The first Arabic-language play to be staged in Toronto as part of a theatre’s regular season was a double-bill about the Syrian refugee experience. This is now a Canadian story—over a period of three months between December 2015 and February 2016, 26,172 Syrian refugees were resettled in Canada as part of the Trudeau government’s Operation Syrian Refugees. Suitcase/Adrenaline – presented by Theatre Passe Muraille – comprised two one-act plays written and performed by Syrian refugee Ahmad Maree; Palestinian-Canadian actor Nada Abousaleh performed alongside Maree in Suitcase.
The mellifluous accents were Syrian. The stories told, however, could have been from any country torn up with war, displacement, hopelessness. Changing the accents is all that would have been needed to make the performances Libyan, Yemeni, Palestinian, Iraqi.
enough in its presentation of two one-act plays, presented the double bill in
Arabic with English surtitles. Nostalgia is the domain of the émigré. It is
impossible to encounter first languages without triggering a saudade that
demands some form of expression. This is where I write from: Arabic is the
language of my names and desires.
In the Arabic-speaking world, Syrian cultural
production ranks second only after the prodigious Egyptian media. The Syrians
are renowned for their television soap operas and serials, movies, literature,
poetry, and theatre—contemporary Syrian theatre was, at one time, oriented to
the historical, and re-interpreting and re-imagining the classics. As a
teenager, I watched Syrian television productions of Arab and Muslim historical
dramas, especially during Ramadan, a sweepstakes month for epic soap operas.

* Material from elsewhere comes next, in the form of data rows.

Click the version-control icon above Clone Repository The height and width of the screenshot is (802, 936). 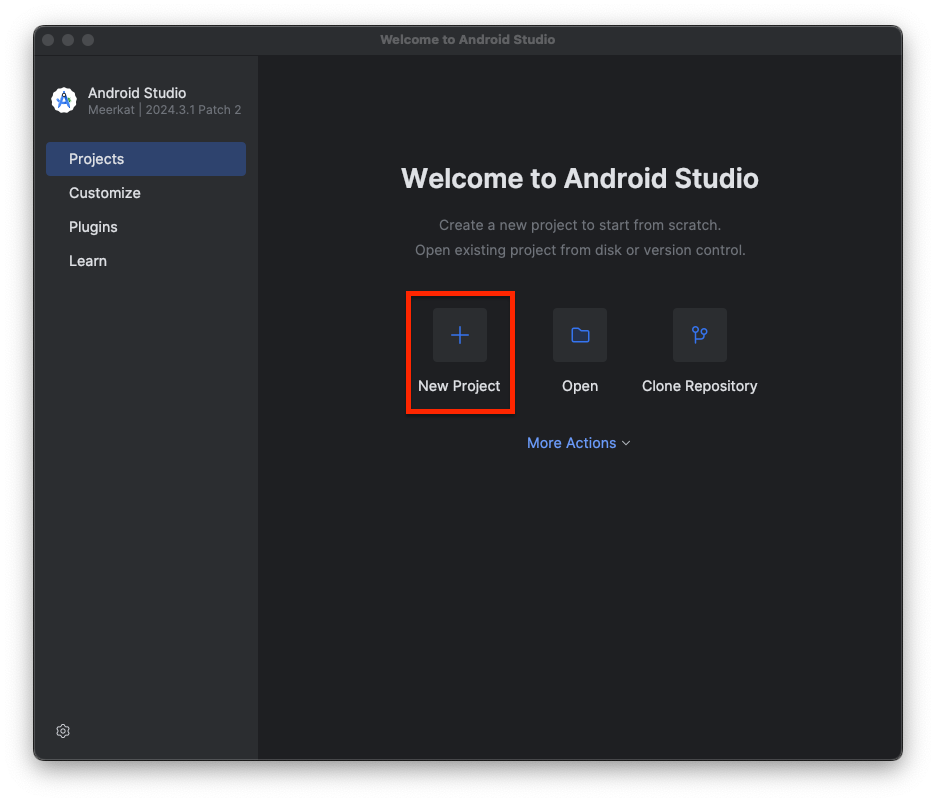(699, 335)
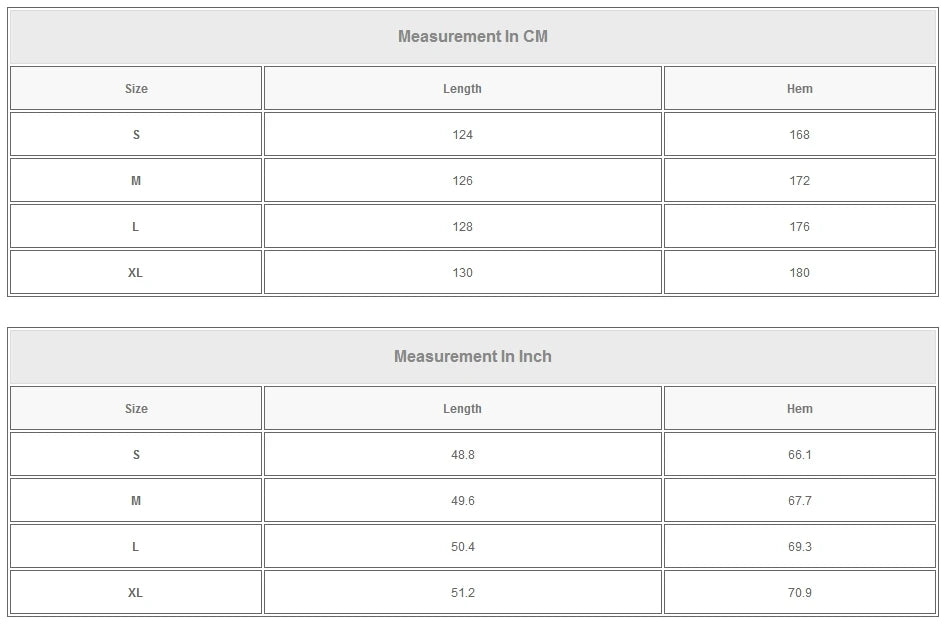Select the Hem header in Inch table
Image resolution: width=944 pixels, height=624 pixels.
tap(800, 408)
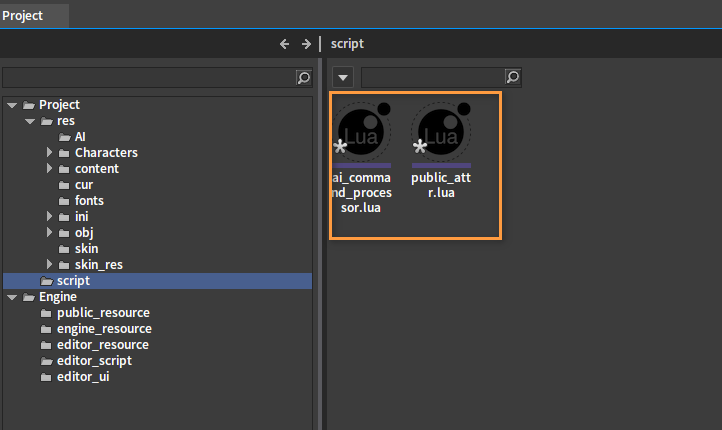Expand the Characters folder

[x=49, y=153]
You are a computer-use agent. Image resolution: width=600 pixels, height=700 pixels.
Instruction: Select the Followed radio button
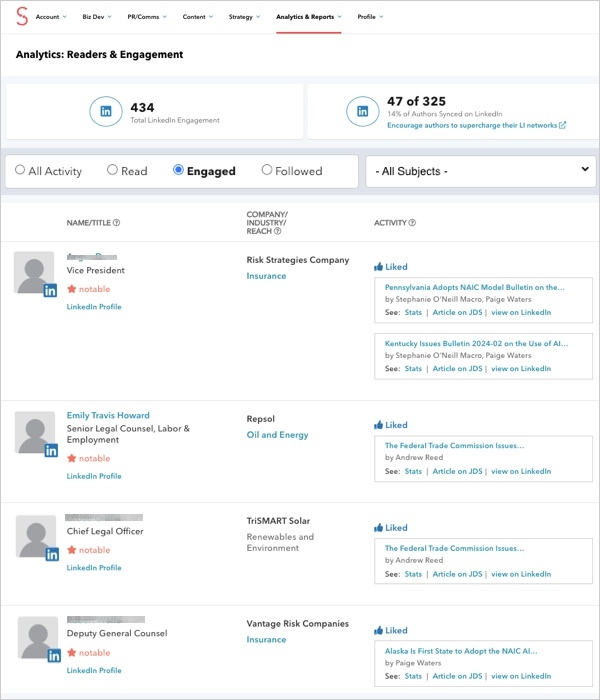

These were usually performed in classical Arabic, albeit with a Syrian inflection.
Now, Syrian theatre—like most other Syrian expression—grapples with the
fragmentation of a population that has lived through war.
In 2011, the Luminato festival commissioned an ambitious theatrical interpretation of A Thousand and One Arabian Nights. Called Arabian Nights, it was a staging of twenty tales from the ancient collection as retold by Lebanese author Hanan Al-Shaykh. The role of Sheherezade was played by Moroccan-British actress Houda Echouafni, who happens to be the wife of a friend of mine from university, and who graciously invited me to attend the shows and hang out with the cast. I attended the six-hour performance (split into two separate plays), which were performed in English, Arabic, and French, with subtitles. That was the first time I had heard Arabic spoken on-stage in a Toronto setting; blended with English and French, it was a familiar mélange.
Arabian Nights was
a reassuring presentation of stories I had grown up with, our version of the
Brothers Grimm or Hans Christian Andersen. Watching the play was also a
touchstone point—the summer of 2011 was a transitive period for me. In
retrospect, Arabian Nights was familiar in the changing topography of my
life, its narratives were something that I could hold on to.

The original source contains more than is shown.